=== Begin Enclosure ===

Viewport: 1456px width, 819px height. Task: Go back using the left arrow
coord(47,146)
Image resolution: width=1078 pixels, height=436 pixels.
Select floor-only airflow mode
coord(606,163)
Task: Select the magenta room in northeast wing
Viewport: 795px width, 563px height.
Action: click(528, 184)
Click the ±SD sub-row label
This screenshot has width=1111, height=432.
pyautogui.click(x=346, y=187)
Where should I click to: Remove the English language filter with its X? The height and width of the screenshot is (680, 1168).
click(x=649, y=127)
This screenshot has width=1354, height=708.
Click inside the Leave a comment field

=== End Enclosure ===

• Task item: Set the whole listing down again so that it matches the original exactly.

• Answer space:
Viewport: 1456px width, 819px height. Task: Go back using the left arrow
coord(47,146)
Image resolution: width=1078 pixels, height=436 pixels.
Select floor-only airflow mode
coord(606,163)
Task: Select the magenta room in northeast wing
Viewport: 795px width, 563px height.
Action: click(528, 184)
Click the ±SD sub-row label
This screenshot has width=1111, height=432.
pyautogui.click(x=346, y=187)
Where should I click to: Remove the English language filter with its X? The height and width of the screenshot is (680, 1168).
click(x=649, y=127)
This screenshot has width=1354, height=708.
Click inside the Leave a comment field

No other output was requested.